* **WRITTEN INSTRUCTION**
Extract every line of the records below and reproduce each one verbatim, in its original order.
═════ INPUT RECORDS ═════
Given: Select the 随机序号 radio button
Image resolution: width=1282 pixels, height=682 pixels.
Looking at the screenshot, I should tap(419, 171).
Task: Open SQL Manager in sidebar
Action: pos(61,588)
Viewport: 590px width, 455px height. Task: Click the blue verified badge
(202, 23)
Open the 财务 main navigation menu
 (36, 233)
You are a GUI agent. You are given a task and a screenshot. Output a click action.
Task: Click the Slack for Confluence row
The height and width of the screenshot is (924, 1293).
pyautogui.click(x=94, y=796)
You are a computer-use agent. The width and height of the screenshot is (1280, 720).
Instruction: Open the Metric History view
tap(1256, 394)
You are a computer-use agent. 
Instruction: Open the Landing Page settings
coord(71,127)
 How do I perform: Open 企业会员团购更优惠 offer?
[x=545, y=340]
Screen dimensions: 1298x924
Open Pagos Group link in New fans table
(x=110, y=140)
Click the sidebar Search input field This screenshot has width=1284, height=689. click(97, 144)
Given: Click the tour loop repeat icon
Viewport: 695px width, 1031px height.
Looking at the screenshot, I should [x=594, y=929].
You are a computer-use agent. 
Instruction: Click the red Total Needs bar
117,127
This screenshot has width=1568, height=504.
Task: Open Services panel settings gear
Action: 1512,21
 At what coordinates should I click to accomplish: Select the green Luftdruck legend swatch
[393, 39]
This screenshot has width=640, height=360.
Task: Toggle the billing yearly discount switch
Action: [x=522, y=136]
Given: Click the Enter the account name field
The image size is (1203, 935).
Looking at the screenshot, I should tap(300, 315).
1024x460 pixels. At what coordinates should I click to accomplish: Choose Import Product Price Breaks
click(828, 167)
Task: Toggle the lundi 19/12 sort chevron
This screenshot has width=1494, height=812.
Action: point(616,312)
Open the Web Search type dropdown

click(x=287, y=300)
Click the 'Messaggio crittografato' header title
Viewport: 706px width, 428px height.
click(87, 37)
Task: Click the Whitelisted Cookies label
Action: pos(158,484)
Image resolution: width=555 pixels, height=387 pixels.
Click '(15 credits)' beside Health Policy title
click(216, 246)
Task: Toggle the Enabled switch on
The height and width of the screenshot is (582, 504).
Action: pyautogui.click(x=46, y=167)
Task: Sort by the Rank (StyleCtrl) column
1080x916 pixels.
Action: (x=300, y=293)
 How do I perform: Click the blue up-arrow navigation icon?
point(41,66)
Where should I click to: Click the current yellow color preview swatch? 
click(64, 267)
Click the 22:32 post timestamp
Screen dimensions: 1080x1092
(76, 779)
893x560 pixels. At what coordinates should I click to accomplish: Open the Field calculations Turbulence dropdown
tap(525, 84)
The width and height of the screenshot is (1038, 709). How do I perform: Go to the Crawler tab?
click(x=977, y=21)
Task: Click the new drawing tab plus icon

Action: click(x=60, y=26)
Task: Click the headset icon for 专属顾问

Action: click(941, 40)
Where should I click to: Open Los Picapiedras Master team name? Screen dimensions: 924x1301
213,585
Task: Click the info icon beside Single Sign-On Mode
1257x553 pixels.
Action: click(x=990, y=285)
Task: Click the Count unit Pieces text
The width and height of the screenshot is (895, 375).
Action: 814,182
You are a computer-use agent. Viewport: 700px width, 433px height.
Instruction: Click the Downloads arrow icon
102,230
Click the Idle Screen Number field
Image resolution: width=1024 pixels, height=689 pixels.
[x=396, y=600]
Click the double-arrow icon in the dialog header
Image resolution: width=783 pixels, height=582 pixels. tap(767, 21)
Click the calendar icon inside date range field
═════
* **TASK ANSWER**
Given: Select the 随机序号 radio button
Image resolution: width=1282 pixels, height=682 pixels.
Looking at the screenshot, I should tap(419, 171).
Task: Open SQL Manager in sidebar
Action: pos(61,588)
Viewport: 590px width, 455px height. Task: Click the blue verified badge
(202, 23)
Open the 财务 main navigation menu
 (36, 233)
You are a GUI agent. You are given a task and a screenshot. Output a click action.
Task: Click the Slack for Confluence row
The height and width of the screenshot is (924, 1293).
pyautogui.click(x=94, y=796)
You are a computer-use agent. The width and height of the screenshot is (1280, 720).
Instruction: Open the Metric History view
tap(1256, 394)
You are a computer-use agent. 
Instruction: Open the Landing Page settings
coord(71,127)
 How do I perform: Open 企业会员团购更优惠 offer?
[x=545, y=340]
Screen dimensions: 1298x924
Open Pagos Group link in New fans table
(x=110, y=140)
Click the sidebar Search input field This screenshot has width=1284, height=689. click(97, 144)
Given: Click the tour loop repeat icon
Viewport: 695px width, 1031px height.
Looking at the screenshot, I should [x=594, y=929].
You are a computer-use agent. 
Instruction: Click the red Total Needs bar
117,127
This screenshot has width=1568, height=504.
Task: Open Services panel settings gear
Action: 1512,21
 At what coordinates should I click to accomplish: Select the green Luftdruck legend swatch
[393, 39]
This screenshot has width=640, height=360.
Task: Toggle the billing yearly discount switch
Action: [x=522, y=136]
Given: Click the Enter the account name field
The image size is (1203, 935).
Looking at the screenshot, I should tap(300, 315).
1024x460 pixels. At what coordinates should I click to accomplish: Choose Import Product Price Breaks
click(828, 167)
Task: Toggle the lundi 19/12 sort chevron
This screenshot has width=1494, height=812.
Action: point(616,312)
Open the Web Search type dropdown

click(x=287, y=300)
Click the 'Messaggio crittografato' header title
Viewport: 706px width, 428px height.
click(87, 37)
Task: Click the Whitelisted Cookies label
Action: pos(158,484)
Image resolution: width=555 pixels, height=387 pixels.
Click '(15 credits)' beside Health Policy title
click(216, 246)
Task: Toggle the Enabled switch on
The height and width of the screenshot is (582, 504).
Action: pyautogui.click(x=46, y=167)
Task: Sort by the Rank (StyleCtrl) column
1080x916 pixels.
Action: (x=300, y=293)
 How do I perform: Click the blue up-arrow navigation icon?
point(41,66)
Where should I click to: Click the current yellow color preview swatch? 
click(64, 267)
Click the 22:32 post timestamp
Screen dimensions: 1080x1092
(76, 779)
893x560 pixels. At what coordinates should I click to accomplish: Open the Field calculations Turbulence dropdown
tap(525, 84)
The width and height of the screenshot is (1038, 709). How do I perform: Go to the Crawler tab?
click(x=977, y=21)
Task: Click the new drawing tab plus icon

Action: click(x=60, y=26)
Task: Click the headset icon for 专属顾问

Action: click(941, 40)
Where should I click to: Open Los Picapiedras Master team name? Screen dimensions: 924x1301
213,585
Task: Click the info icon beside Single Sign-On Mode
1257x553 pixels.
Action: click(x=990, y=285)
Task: Click the Count unit Pieces text
The width and height of the screenshot is (895, 375).
Action: 814,182
You are a computer-use agent. Viewport: 700px width, 433px height.
Instruction: Click the Downloads arrow icon
102,230
Click the Idle Screen Number field
Image resolution: width=1024 pixels, height=689 pixels.
[x=396, y=600]
Click the double-arrow icon in the dialog header
Image resolution: width=783 pixels, height=582 pixels. tap(767, 21)
Click the calendar icon inside date range field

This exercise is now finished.